* AUFGABENSTELLUNG
Schreibe aus dem Testbericht zum KTM Macina Kapoho 27,5+ den Abschnitt wortgetreu ab, der mit „Eine imposante Erscheinung“ beginnt. Höre nach „tun ihr Übriges.“ auf.

* AUSGANGSTEXT
Test: Das KTM Macina Kapoho 27,5+ ist ein potentes E-MTB mit überbreiter Plusbereifung. Wir konnten das Bike in unterschiedlichen Gefilden testen und wurden vom spaßig-gutmütigen Charakter des 4.899€ teuren Rades überzeugt.
Eine imposante Erscheinung ist das KTM Macina Kapoho 27,5+ allemal: Natürlich fallen im ersten Moment vor allem die überbreiten Schwalbe Pneus in Plusgröße ins Auge: 3″ breit sind die Reifen vorn und hinten – der Trend hin zu Reifen mit diesen Maßen hat vor allem im E-Bike Bereich Fuß gefasst, wo die Plusbereifung ihre großen Stärken wie die sehr gute Dämpfung und die erhöhte Traktion voll ausspielen kann, ohne dass der Fahrer jedoch allzu sehr unter dem Nachteil des erhöhten Rollwiderstands zu leiden hat. Doch nicht nur die Reifen sorgen für die markante Optik: Das wuchtige Steuerrohr und nicht zuletzt der Tretlagerbereich, in dem sich der Bosch Performance CX Antrieb verbirgt, tun ihr Übriges.

* DATENAUSZUG

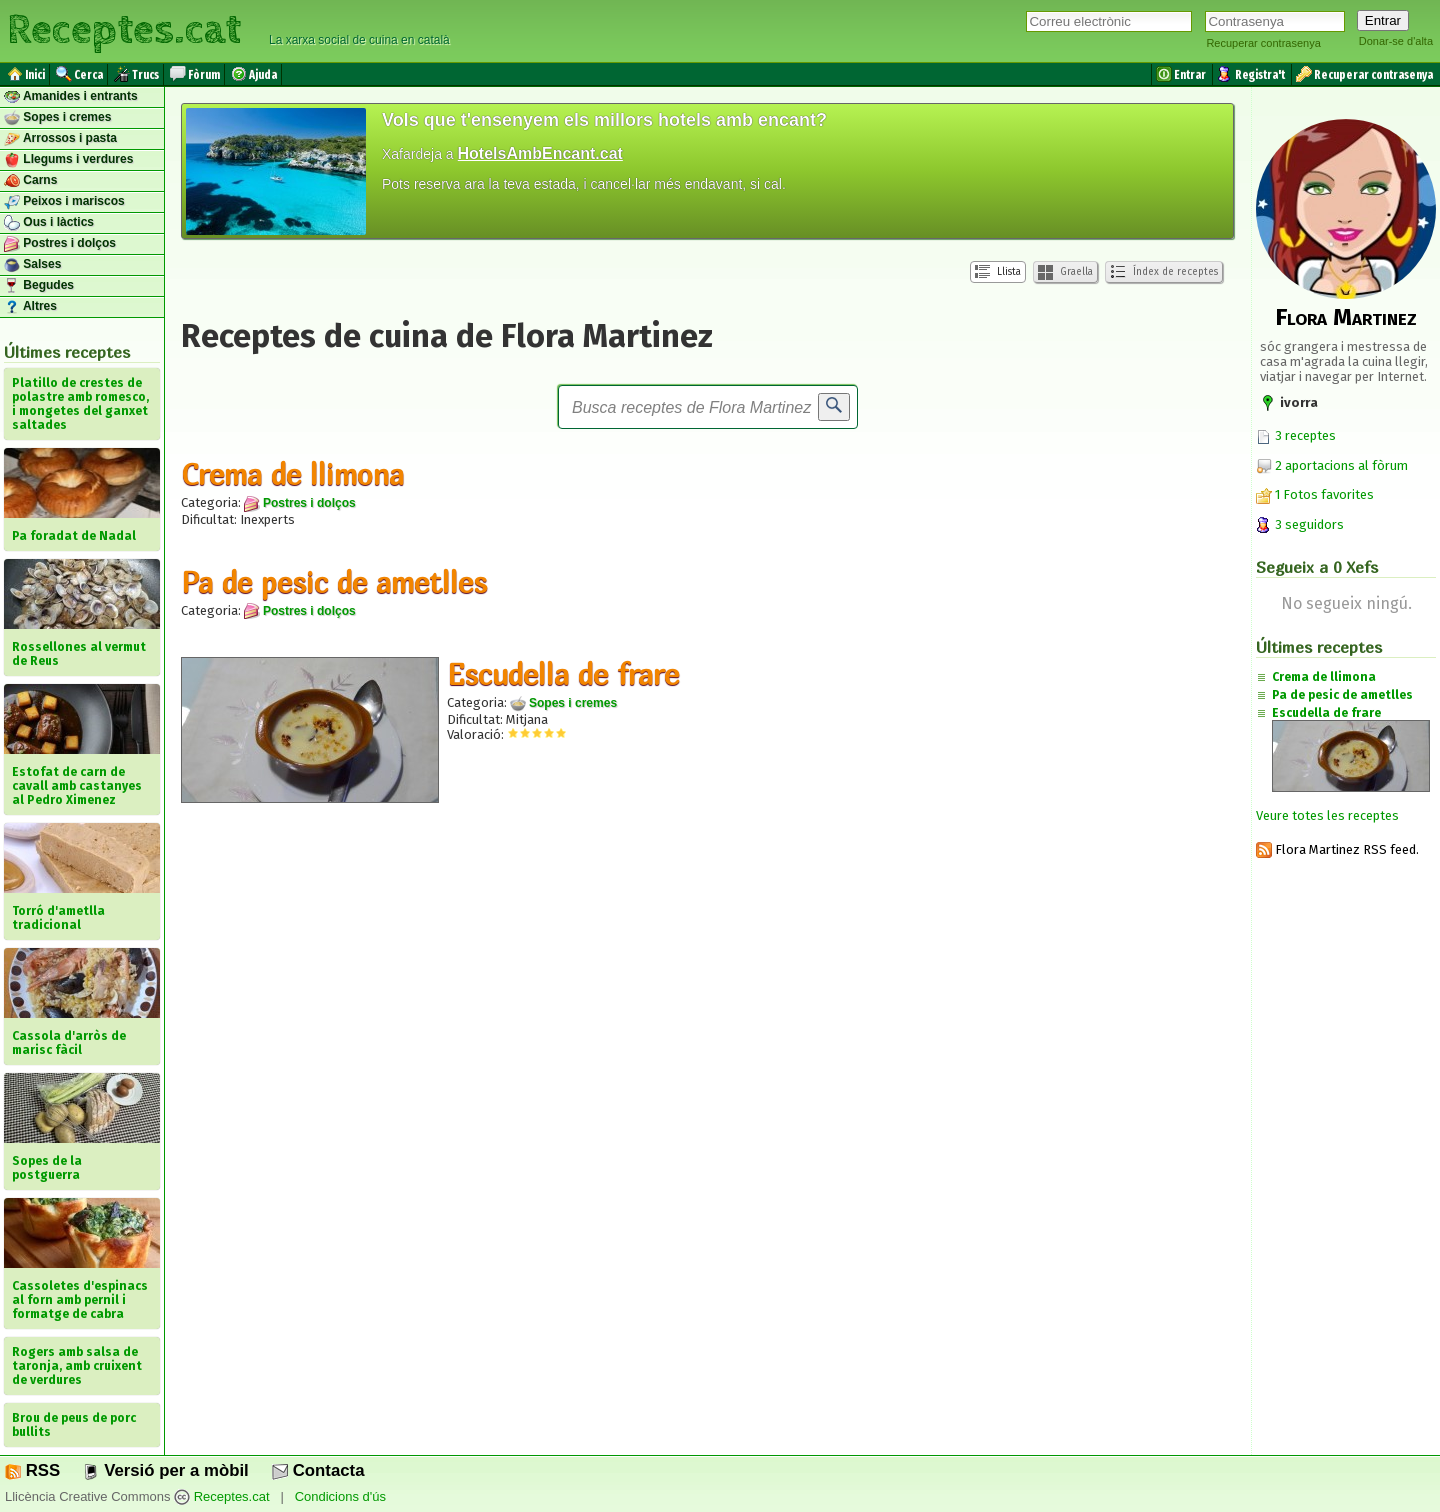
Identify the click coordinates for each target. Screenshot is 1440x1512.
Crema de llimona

* ANTWORT
Eine imposante Erscheinung ist das KTM Macina Kapoho 27,5+ allemal: Natürlich fallen im ersten Moment vor allem die überbreiten Schwalbe Pneus in Plusgröße ins Auge: 3″ breit sind die Reifen vorn und hinten – der Trend hin zu Reifen mit diesen Maßen hat vor allem im E-Bike Bereich Fuß gefasst, wo die Plusbereifung ihre großen Stärken wie die sehr gute Dämpfung und die erhöhte Traktion voll ausspielen kann, ohne dass der Fahrer jedoch allzu sehr unter dem Nachteil des erhöhten Rollwiderstands zu leiden hat. Doch nicht nur die Reifen sorgen für die markante Optik: Das wuchtige Steuerrohr und nicht zuletzt der Tretlagerbereich, in dem sich der Bosch Performance CX Antrieb verbirgt, tun ihr Übriges.